Grant awarded for device to detect newborn heart problems
Each year, some 2,000 babies are born in the U.S. with a genetic heart condition, known as long QT syndrome. If not diagnosed in time, babies with long QT syndrome can die from a sudden arrhythmia, or irregular heartbeat.
If detected before the first symptom, long QT syndrome can be treated with medication – a beta-blocker –with great success. But detecting these electrical abnormalities in babies' hearts is difficult because there are no electrocardiogram (ECG) systems designed to record the electrical activities in the hearts of newborns.
A new device is in development, and the National Institutes of Health's National Heart, Lung, and Blood Institute recently awarded a grant to QT Medical, Inc. to continue its work on developing QTScreen, the first-ever ECG device that could be used by parents at home to screen their newborns for long QT syndrome.
QT Medical, Inc. is a spinoff company from Los Angeles Biomedical Research Institute (LA BioMed), and it will be conducting its research of QTScreen in collaboration with the nonprofit research institute.
"QTScreen has the potential to save the lives of infants whose heart problems might otherwise have gone undetected," said Ruey-Kang Chang, MD, an LA BioMed lead researcher, pediatric cardiologist and founder of QT Medical, Inc. "We designed the QTScreen to be easy to use, and we have proven that parents who had no prior training or experience could follow the simple instructions for using QTScreen to perform the tests for detecting long QT syndrome.
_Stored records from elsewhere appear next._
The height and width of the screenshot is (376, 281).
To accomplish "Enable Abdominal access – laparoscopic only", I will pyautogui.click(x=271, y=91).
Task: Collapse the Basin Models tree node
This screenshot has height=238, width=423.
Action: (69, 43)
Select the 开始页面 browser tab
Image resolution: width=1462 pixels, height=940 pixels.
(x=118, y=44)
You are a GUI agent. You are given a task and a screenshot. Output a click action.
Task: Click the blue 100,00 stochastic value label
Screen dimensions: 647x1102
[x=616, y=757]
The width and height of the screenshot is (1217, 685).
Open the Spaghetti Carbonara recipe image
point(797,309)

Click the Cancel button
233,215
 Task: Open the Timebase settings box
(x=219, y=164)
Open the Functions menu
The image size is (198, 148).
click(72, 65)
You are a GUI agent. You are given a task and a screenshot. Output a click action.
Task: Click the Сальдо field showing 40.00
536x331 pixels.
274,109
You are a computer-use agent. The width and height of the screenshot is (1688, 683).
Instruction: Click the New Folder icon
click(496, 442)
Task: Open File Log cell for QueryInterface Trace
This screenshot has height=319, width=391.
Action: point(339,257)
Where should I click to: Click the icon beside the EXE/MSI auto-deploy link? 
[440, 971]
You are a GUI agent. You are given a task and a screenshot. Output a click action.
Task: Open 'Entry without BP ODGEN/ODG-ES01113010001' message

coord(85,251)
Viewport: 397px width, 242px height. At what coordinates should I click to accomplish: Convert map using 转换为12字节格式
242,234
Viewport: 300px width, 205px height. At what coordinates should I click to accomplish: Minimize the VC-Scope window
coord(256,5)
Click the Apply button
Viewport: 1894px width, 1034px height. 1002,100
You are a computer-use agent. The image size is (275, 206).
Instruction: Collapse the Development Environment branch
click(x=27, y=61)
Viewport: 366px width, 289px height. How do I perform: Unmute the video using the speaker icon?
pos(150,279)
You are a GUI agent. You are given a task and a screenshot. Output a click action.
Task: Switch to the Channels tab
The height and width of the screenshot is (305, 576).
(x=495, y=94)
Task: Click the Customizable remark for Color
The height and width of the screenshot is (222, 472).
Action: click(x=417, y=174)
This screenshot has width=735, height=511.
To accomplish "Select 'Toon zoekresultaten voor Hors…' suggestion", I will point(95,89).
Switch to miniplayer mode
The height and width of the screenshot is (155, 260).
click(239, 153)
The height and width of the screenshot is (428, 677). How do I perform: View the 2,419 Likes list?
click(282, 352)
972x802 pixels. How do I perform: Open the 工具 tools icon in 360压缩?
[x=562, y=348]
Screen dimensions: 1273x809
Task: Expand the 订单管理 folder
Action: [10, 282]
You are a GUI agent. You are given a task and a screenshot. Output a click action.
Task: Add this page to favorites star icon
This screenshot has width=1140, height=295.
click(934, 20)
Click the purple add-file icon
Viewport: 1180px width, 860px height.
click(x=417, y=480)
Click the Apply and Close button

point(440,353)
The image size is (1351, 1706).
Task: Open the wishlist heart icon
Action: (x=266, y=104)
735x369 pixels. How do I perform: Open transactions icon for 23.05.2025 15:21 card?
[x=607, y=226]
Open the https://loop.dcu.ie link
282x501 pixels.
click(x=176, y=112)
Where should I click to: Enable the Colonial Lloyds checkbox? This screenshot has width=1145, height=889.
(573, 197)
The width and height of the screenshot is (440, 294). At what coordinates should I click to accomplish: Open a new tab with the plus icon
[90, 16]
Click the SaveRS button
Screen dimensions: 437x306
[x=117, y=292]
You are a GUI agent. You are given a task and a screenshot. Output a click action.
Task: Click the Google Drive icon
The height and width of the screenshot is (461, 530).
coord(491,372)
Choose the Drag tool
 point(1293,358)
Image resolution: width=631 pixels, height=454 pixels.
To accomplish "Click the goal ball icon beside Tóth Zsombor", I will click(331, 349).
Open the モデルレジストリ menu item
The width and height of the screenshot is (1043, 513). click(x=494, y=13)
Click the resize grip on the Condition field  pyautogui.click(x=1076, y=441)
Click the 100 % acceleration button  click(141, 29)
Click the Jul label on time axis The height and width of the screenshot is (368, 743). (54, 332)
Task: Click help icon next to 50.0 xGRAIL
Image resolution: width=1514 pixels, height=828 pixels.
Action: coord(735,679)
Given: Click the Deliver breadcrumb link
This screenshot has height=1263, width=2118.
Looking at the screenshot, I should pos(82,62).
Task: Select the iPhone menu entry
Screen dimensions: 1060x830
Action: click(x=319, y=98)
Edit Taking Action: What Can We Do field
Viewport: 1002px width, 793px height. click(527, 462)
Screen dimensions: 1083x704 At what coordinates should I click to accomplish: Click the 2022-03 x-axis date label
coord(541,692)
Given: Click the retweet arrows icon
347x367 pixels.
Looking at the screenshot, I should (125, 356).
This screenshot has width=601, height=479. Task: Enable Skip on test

QTScreen holds the promise of being the first ECG system that parents will be able to use at home to check their newborns for long QT syndrome."
QTScreen is smaller than a matchbox and features an array of electrodes positioned to fit on the tiny chests of newborns younger than a month old. With the first installment of about $295,000 from a nearly $2 million grant from the National Heart, Lung, and Blood Institute to develop the device, QT Medical will partner with LA BioMed to test the device by using it to screen 4,000 babies in Southern California for long QT syndrome.